If only golf were that easy.
Thursday at Erin Hills, Johnson made two bogeys, a double and just one birdie en route to a three-over 75 in the opening round.
He played the four par 5s in two over (and made no birdies), with that double bogey coming on the 14th after finding fescue so thick with his second shot that he failed to reach the green with a wedge. Once he did, it took three putts to find the bottom of the hole.
“I’m a little frustrated that I shot three over,” Johnson said. “I didn't play that bad. I just didn't putt very good.
“I didn't hit it great, but I hit it good enough to shoot a good score.”
While Rickie Fowler was busy torching Wisconsin farmland with seven birdies and no bogeys on his way to a personal major-best 65, and a sea of red swept over the leaderboard, Johnson proved that you still need to hit it where the trouble is not to score in a U.S. Open -- even when that U.S. Open boasts the widest fairways in tournament history and has soft, receptive greens.
Statistically, Johnson hit nine of 14 fairways and 11 of 18 greens. But it was where those misses landed off the tee -- in the hay -- that cost him the most.
And even when he did find the putting surface the ball didn’t cooperate with Johnson averaging a woeful 1.83 putts.
Jordan Spieth and Martin Kaymer, the previous two U.S. Open winners playing alongside Johnson, didn’t fare much better, finishing at one over and even par, respectively.
“Neither one of us could make a putt,” Spieth said of he and Johnson. “D.J. and I will be on the practice green. We might have a pillow fight putting contest, just to see if we can spark anything.
“I’ve played a lot of golf with him and have seen him at his best. And everybody has off days one way or another.”
Though Johnson missed the cut in his last start before the U.S. Open, at the Memorial Tournament, little has gone wrong for him lately.
He won three straight starts between mid February and the end of March, ascending to No. 1 in the world with the first of those victories at Riviera.
Then came the Masters, where on the eve of the tournament he slipped down a few steps in the house he was renting for the week, injuring his back. He withdrew the following day and was out for three weeks. In his first start back, though, he tied for second at Quail Hollow.
Johnson also finished in the top 15 at the Players and AT&T Byron Nelson before rounds of 78-74 kept him out of the weekend at the Memorial. The two extra days off allowed him to practice at Erin Hills, a course he liked at first sight.

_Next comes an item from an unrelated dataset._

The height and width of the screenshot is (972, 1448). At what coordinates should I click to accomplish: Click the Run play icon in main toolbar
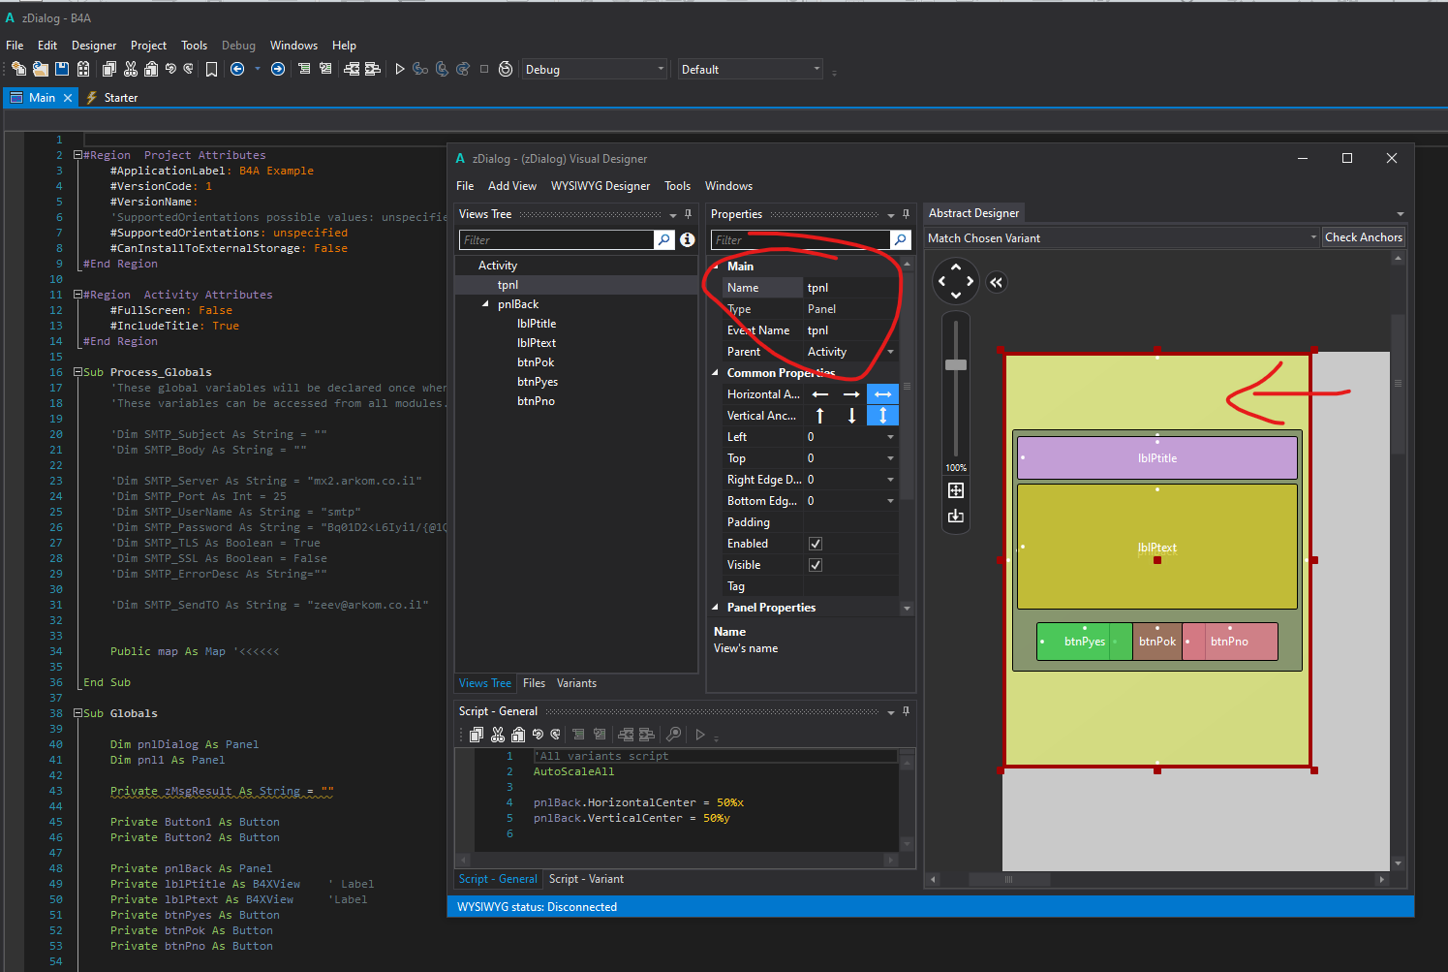(x=399, y=69)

He didn’t return to the course until late Tuesday afternoon of this week, a day after his fiancée Paulina Gretzky gave birth to the couple’s second son, River Jones, on Monday night. Johnson played 18 holes of practice and was back about 12 hours later when the shots counted for real.
Once they did, it wasn’t long before he found trouble. Teeing off on the back nine, Johnson drove into the fescue on the par-4 12th but was able to save par. Two holes later he wasn’t as fortunate after an iron off the tee and lay up with an iron that found the tall grass again, this time the lie much worse.
“Where it went wrong is where I laid it up in the hay, that's where it went wrong,” he said sarcastically. “And then I got on the green and three-putted for a double. It was a great hole I played there.”
Johnson followed with another bogey on 15 after his birdie putt from the back of the green ran 10 feet past the hole and he missed the one coming back.
He bounced back with a terrific tee shot on the par-3 16th that landed a few feet left of the flag for an easy birdie but gave it right back on the next hole after again hitting into the fescue off the tee.
Johnson closed with 10 straight pars but failed to capitalize on the remaining three par 5s.
“I just didn't putt very well,” Johnson reiterated. “My speed was a little off. I felt like I was hitting good putts, they just didn't go on the hole.”
It happens. Even to the best player in the world.